Posted 11 months, 2 weeks ago at 12:32 pm. 0 comments

O Function! compilou alguns argumentos do senador Eduardo Azeredo (PSDB-MG) em defesa do projeto em entrevista ao Gizmodo e em declarações à Agência Senado:

- Estamos cada vez mais precisando dessa lei. Há cada vez mais crimes na área bancária, casos de pornografia infantil e atentados contra a honra na internet. Na prática a justiça quer que tenhamos essa lei. A quem interessa realmente esse problema é a lei.

- A legislação é positiva. Mas é só um dos itens. É preciso educação e prevenção. É um ponto muito importante para começar, mas ela sozinha não resume tudo. O absurdo é não querer estabelecer regras.

- Muita gente diz que a lei restringe os direitos individuais ou criaria um estado de vigilância. Seria um efeito colateral da lei? Não é verdade. Quem não deve não teme. Ou seja: quem não usa a internet para o mal, não tem o que temer. O objetivo da lei é colocar regras mínimas para a penalização de novos crimes. A internet não pode ser terra de ninguém.

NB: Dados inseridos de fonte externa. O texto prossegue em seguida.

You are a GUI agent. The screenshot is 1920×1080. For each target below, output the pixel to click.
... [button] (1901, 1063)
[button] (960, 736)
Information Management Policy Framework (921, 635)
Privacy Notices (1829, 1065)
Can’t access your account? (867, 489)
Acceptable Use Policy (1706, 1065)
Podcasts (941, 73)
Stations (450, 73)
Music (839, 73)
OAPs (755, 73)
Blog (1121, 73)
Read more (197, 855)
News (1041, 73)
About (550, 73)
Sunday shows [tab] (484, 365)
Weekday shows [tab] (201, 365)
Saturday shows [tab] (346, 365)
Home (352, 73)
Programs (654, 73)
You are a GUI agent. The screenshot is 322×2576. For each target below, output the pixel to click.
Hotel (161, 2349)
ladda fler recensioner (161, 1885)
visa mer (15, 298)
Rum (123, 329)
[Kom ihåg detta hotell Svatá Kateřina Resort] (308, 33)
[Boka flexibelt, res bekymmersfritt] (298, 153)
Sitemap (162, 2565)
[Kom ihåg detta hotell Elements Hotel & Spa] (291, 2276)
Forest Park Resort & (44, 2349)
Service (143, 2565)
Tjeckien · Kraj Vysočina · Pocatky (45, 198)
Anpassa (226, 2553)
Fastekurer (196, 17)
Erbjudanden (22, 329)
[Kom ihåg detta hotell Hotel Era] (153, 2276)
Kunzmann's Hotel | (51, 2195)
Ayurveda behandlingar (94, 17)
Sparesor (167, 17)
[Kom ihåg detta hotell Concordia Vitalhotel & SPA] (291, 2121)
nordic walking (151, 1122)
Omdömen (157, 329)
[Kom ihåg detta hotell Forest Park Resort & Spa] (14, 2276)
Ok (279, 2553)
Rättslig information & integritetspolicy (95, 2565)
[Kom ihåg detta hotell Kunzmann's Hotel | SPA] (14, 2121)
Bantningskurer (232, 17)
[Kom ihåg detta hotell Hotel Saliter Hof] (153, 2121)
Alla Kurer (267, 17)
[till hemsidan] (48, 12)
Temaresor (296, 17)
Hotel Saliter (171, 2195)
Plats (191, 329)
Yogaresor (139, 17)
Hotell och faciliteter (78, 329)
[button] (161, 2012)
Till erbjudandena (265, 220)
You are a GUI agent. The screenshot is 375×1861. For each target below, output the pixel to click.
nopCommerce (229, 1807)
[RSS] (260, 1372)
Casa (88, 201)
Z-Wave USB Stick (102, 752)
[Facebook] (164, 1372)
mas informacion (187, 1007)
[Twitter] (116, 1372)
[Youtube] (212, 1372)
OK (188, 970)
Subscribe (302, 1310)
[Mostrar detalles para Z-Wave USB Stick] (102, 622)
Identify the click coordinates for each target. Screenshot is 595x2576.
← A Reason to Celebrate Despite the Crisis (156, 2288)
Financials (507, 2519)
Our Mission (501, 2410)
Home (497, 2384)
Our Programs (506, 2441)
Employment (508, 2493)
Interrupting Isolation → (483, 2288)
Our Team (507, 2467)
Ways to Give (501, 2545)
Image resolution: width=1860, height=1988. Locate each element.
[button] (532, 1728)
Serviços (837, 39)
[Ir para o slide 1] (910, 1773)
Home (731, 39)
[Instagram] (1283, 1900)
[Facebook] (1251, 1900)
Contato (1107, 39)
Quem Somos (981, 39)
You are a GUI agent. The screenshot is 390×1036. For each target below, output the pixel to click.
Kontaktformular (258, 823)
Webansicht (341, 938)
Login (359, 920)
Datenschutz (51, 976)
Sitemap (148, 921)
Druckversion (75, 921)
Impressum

- A lei não toca na criminalização da troca de arquivos, o peer-to-peer. É um outro assunto. O Brasil já tem uma lei sobre o assunto, a antipirataria.

- O projeto que tipifica crimes pelo computador alinha o Brasil com Primeiro Mundo. A nossa lei foi escrita em conformidade com a Convenção de Budapeste. O relatório que tivemos em uma reunião na França, com 70 países, é que a situação está ficando cada vez mais difícil. Na Itália a lei é mais rigorosa. Lá eles não permitem que as pessoas usem cybercafé sem identificação.

- Definidos em lei, os crimes passam a existir no mundo jurídico, dando aos tribunais instrumentos para punir “ciberpiratas”, estelionatários, pedófilos e quem cria e espalha vírus de computador.

- Setores como o dos provedores de internet prestam um serviço público, e é natural que tenham de atuar segundo regras. Regras, aliás, já praticadas por algumas delas de forma espontânea em São Paulo e que já estão em vigor na Europa

- O objetivo foi sempre defender os usuários da internet, hoje calculados em 40 milhões. Considero a liberdade na internet fundamental. As reações negativas ao novo texto como fruto de “interpretações equivocadas”.

- O projeto não atribui papel policial aos provedores. Trocamos a expressão “denúncias de que tomarem conhecimento” por “denúncias recebidas”.

- Comenta-se que por trás da lei estaria a vontade dos bancos, cansados de pagar indenizações por fraudes. Essa é a argumentação de quem não lê a lei ou pensa pequeno. Evidente que os bancos estão cobrando dos clientes o custo das fraudes, seja em cima dos tomadores de empréstimo ou nas taxas. Quem está pagando as fraudes bancárias somos nós todos. Isso é repartido. Os bancos têm interesse, é claro, mas é um interesse sadio.

- Como todo crime, há o julgamento do juiz, que vai verificar o dolo. Um vírus que a pessoa passar inadvertidamente para a frente não é crime. Não tem dolo. Essa confusão acontece porque as pessoas não lêem, não têm o mínimo de conhecimento legal para criticar.

- Quando as pessoas têm as informações, elas se convencem. Você pode ter alguma discussão ainda de semântica. O termo tem de ser esse ou aquele. Isso ainda está em aberto, a Câmara pode fazer alterações.